I have served as an Air Force attorney and military officer for over 20 years. Some time ago, I had an experience that taught me something about the Atonement.
One day Cadet Smith* knocked at my office door. Like many at the Air Force Academy, Cadet Smith had long held the dream of flying as a pilot for the Air Force. It was spring, and he was now within a few months of graduating, receiving his commission as a second lieutenant, and going on to pilot training.
Cadet Smith sat down and said, “You’re a lawyer. Anything I tell you is confidential—it won’t go anywhere—right?”
“Yes. You know that,” I replied. Cadet Smith then explained his problem. A few months earlier, during the Christmas holidays, Cadet Smith had been away from the Academy in a nearby community. After an evening of partying, he had been arrested for driving drunk. As I recall, there may have been a minor accident. But there was no serious damage to property, nor injuries to any person. Some weeks after his arrest, Cadet Smith went to court in that local community where he pleaded guilty and received a sentence that included a stiff monetary fine and a period of probation. As far as the civilian community was concerned, the matter was basically over.
However, the situation had not been settled with the Air Force. Cadet Smith had not yet informed his commander or any military authority. He feared the impact his drunken driving might have on his Air Force career.
“Should I come clean, and tell the Air Force?” he wanted to know. “What should I do?”
After some thought, I explained to Cadet Smith that I was required to speak to him candidly and directly. “Basically, you have two options. Option 1 is to play by the rules. Turn yourself in, explain everything to your commander, and face the consequences. In all likelihood that dream of becoming a pilot will be lost. The Air Force will not offer extremely expensive pilot training and control of multi-million dollar aircraft to a person with a drunk driving arrest. Worse still,” I continued, “once your arrest becomes known, your entire standing at the Academy will be in jeopardy.”
Cadet Smith waited for me to continue. “Let us now look at the alternative, Option 2. On this path, you say nothing to your commander. You continue to lie low, hoping your drunk driving conviction will never be discovered.
“The problem, of course, is that you have a duty to report the matter. You know you do. And every day you fail to do so you are making matters worse. You will continue living under the fear of being found out. Waiting and wondering will be miserable for you.
“In the near future, and repeatedly throughout the years of your service, you will be required to fill out official questionnaires. You will have to declare, under oath, whether there has ever been an arrest or conviction by civilian authorities. If you deny this, you will be committing an integrity violation and further serious crime under federal law.”
I sensed his distress, and I felt bad for Cadet Smith. From what I knew of him, he was a decent young man who had made a mistake. He left my office alone, in a state of confusion and sorrow.
I could not fault the Air Force for its rules and standards. Here was a manmade system where the young man faced only harsh, negative consequences for his transgression. All he had was justice.

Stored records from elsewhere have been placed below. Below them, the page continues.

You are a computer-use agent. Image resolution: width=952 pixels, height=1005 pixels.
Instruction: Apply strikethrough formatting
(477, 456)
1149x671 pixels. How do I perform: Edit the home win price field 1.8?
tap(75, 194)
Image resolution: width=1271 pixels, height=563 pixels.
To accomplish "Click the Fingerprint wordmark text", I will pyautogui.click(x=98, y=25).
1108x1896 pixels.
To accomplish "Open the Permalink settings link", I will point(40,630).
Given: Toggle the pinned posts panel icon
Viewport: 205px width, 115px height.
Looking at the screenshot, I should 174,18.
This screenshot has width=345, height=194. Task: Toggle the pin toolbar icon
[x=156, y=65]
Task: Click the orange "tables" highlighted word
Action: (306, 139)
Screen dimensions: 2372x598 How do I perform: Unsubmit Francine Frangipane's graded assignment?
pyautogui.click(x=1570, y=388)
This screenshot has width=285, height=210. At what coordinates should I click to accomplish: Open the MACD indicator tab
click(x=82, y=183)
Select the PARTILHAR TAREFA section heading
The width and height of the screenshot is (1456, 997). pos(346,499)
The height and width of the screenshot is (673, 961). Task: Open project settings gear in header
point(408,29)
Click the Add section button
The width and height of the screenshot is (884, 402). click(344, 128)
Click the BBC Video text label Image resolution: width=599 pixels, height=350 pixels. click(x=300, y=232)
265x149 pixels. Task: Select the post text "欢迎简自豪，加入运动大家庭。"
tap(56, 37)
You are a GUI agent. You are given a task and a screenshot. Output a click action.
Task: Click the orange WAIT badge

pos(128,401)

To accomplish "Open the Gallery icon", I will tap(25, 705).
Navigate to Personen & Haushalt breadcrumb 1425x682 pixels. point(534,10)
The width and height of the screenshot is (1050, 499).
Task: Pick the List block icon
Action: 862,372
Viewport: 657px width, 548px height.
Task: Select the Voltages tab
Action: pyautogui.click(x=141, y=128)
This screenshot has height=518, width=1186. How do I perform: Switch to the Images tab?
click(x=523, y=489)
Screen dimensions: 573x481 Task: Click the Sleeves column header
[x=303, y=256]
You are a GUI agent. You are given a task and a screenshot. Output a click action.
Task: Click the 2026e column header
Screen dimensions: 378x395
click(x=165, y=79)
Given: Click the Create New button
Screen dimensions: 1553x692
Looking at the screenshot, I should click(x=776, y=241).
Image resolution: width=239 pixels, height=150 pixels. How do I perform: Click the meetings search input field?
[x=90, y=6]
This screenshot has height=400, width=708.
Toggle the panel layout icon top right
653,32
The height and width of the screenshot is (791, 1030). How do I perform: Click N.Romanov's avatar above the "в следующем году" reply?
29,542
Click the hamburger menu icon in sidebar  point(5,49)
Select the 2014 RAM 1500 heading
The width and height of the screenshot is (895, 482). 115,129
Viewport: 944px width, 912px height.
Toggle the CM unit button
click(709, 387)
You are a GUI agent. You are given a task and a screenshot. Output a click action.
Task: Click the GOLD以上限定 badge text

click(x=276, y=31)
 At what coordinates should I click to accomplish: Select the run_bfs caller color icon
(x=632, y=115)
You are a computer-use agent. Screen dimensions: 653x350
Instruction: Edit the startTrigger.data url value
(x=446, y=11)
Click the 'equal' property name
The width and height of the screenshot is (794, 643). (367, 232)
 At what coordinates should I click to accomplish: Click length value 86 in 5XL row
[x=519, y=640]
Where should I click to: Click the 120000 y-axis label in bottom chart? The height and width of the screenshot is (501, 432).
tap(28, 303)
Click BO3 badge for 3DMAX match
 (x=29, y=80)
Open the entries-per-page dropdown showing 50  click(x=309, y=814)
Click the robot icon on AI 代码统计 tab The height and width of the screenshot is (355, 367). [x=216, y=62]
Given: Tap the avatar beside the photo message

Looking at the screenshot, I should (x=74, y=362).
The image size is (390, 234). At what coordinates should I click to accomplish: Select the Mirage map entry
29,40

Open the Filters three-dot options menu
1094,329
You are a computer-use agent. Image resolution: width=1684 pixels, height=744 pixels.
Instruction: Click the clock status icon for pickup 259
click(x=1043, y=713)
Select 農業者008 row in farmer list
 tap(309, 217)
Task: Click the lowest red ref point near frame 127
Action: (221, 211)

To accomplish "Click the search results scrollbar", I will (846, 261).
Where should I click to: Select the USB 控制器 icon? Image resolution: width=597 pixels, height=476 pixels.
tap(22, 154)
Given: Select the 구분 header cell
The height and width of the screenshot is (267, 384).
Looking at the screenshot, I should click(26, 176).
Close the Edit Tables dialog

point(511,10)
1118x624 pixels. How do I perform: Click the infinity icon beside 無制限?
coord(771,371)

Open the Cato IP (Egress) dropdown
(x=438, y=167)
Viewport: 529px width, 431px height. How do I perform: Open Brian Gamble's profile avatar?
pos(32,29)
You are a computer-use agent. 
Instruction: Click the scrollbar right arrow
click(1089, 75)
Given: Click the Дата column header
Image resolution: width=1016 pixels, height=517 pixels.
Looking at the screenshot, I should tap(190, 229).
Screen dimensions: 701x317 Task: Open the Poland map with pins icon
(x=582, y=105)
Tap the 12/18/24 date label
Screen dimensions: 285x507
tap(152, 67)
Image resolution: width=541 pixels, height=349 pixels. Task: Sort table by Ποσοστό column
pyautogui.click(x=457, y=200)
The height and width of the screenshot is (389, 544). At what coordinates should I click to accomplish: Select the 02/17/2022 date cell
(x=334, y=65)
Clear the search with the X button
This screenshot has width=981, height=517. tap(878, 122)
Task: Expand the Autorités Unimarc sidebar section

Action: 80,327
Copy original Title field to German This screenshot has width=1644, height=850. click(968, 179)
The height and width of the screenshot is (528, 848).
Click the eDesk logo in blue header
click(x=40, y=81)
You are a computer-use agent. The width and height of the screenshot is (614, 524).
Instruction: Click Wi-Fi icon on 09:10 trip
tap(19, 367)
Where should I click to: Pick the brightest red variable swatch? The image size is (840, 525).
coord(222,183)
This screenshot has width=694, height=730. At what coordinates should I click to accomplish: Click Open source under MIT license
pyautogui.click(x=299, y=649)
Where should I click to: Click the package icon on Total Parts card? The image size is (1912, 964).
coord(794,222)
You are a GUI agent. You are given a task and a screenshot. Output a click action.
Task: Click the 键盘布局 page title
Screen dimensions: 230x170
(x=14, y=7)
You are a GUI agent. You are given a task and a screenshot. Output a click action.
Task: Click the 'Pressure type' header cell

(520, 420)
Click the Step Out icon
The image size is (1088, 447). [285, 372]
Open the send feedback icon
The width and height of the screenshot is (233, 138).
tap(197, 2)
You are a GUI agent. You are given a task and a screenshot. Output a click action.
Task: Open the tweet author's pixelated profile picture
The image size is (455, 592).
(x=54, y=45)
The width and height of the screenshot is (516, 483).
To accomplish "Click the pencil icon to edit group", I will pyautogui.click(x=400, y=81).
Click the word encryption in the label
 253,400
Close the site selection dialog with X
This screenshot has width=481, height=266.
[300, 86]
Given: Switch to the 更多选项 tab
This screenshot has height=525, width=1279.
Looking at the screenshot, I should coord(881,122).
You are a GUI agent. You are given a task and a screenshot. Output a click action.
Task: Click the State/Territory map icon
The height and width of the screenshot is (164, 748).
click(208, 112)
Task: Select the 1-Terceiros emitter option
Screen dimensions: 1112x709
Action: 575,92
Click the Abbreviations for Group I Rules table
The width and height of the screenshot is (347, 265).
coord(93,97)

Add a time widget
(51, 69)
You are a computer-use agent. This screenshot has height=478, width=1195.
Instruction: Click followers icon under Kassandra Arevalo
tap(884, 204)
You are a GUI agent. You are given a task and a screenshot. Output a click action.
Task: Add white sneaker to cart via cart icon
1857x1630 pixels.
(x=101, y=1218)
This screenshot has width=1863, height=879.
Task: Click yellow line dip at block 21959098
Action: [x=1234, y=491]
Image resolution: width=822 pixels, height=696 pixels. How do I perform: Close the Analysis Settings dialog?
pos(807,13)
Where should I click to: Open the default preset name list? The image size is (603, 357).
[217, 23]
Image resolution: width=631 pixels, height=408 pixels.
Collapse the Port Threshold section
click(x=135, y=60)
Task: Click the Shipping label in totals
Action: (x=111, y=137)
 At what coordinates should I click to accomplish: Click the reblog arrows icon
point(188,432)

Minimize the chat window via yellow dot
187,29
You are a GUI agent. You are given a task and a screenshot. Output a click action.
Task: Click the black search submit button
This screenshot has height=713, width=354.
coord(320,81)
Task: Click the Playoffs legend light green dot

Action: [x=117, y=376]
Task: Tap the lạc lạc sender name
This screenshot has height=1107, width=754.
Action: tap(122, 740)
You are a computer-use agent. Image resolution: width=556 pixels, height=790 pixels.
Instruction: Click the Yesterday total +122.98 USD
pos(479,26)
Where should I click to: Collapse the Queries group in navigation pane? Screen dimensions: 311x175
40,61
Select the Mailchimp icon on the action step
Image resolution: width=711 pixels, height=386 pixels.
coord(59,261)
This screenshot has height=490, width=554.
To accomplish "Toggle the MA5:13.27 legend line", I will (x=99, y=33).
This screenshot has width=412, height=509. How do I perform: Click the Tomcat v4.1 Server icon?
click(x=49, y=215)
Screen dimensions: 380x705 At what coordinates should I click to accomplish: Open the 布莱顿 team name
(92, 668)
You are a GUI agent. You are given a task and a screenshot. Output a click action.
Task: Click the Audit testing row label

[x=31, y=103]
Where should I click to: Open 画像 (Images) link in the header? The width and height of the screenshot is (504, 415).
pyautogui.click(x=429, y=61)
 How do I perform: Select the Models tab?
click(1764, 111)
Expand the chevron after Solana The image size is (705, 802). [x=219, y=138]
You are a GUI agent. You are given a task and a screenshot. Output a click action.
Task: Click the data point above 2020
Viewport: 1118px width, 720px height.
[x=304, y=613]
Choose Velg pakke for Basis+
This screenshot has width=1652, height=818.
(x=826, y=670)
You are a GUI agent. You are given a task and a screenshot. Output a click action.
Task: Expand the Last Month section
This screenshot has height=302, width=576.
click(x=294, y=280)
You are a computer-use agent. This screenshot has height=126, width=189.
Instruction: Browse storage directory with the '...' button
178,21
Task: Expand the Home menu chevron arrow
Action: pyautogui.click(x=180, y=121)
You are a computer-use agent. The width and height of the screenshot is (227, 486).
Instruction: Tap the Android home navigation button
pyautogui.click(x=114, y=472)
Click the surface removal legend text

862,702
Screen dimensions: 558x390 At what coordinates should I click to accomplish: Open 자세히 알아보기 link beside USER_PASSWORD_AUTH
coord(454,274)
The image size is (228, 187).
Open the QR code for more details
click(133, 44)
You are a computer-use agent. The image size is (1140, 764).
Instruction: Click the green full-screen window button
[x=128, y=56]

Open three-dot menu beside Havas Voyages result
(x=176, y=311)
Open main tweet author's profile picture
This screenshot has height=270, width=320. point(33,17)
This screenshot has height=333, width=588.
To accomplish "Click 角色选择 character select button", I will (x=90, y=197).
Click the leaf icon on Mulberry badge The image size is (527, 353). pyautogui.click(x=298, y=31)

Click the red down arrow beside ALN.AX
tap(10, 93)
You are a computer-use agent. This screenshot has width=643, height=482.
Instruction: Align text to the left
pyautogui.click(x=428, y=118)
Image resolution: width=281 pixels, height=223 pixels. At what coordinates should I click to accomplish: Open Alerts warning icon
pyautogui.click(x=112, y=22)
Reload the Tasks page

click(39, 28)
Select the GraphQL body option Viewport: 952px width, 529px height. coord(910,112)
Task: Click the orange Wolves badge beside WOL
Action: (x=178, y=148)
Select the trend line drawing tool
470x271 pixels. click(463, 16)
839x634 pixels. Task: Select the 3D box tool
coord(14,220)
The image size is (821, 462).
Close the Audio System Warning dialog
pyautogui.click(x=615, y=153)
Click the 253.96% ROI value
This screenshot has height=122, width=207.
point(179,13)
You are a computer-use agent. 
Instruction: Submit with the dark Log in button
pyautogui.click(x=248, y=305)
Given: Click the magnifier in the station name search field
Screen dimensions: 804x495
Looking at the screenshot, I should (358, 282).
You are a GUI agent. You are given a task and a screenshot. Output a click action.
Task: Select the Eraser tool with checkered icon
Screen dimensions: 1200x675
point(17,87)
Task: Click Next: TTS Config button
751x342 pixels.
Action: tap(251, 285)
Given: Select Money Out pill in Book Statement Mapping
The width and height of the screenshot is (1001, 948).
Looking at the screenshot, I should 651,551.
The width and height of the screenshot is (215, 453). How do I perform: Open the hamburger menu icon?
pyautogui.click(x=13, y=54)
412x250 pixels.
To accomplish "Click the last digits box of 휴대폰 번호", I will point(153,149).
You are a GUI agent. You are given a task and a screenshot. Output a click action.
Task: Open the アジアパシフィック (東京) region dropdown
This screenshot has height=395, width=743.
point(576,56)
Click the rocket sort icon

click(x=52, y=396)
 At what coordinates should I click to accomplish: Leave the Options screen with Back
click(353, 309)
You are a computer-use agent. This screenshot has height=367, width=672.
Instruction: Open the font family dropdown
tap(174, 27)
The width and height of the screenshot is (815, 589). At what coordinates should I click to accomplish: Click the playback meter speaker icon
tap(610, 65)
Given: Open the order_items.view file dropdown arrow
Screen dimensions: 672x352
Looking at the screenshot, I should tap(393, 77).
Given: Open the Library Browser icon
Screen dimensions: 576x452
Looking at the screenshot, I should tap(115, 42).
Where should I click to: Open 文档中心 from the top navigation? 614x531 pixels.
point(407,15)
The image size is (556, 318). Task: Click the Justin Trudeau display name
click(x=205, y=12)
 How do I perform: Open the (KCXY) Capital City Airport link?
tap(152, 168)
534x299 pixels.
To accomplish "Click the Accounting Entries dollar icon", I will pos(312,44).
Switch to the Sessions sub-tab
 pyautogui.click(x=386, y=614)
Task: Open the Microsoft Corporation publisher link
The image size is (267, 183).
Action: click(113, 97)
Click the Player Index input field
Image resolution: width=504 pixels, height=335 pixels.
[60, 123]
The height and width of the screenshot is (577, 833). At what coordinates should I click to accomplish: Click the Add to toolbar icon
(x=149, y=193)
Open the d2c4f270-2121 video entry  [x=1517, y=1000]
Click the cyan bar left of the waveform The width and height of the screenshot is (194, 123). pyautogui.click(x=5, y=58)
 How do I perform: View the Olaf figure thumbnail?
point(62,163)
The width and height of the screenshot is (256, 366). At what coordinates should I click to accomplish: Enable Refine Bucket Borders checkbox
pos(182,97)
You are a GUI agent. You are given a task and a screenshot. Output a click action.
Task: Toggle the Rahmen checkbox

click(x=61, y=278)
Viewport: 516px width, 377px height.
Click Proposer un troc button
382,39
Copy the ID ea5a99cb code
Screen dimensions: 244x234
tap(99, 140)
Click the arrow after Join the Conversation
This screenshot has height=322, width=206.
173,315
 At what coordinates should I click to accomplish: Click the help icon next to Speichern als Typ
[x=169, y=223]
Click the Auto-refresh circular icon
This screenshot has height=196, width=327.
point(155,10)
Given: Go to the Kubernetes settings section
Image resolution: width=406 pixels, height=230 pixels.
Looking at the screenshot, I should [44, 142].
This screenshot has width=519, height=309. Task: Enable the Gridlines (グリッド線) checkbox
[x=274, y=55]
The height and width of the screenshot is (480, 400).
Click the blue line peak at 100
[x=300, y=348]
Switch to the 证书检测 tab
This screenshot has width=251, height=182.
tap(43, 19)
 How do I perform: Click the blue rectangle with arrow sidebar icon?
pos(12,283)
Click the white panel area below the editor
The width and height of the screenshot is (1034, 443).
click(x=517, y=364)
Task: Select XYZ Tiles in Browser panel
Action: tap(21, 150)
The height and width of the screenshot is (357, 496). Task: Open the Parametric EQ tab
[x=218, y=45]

It occurred to me that if Jesus Christ were involved, if we had divine law rather than merely that of men, there would be mercy as well as justice. The Lord would know this young man’s heart. If he were truly penitent and fully resolved to do nothing like this again, there would be a way out.
I recognized that we are all Cadet Smiths in one way or another. We all, with our own faults, are sinners like this young man. The Lord has promised, “For behold, I, God, have suffered these things for all, that they might not suffer if they would repent” (D&C 19:16). We are all in great need of His mercy. We all have great reason to fall on our knees in fervent gratitude for the forgiveness the Lord offers.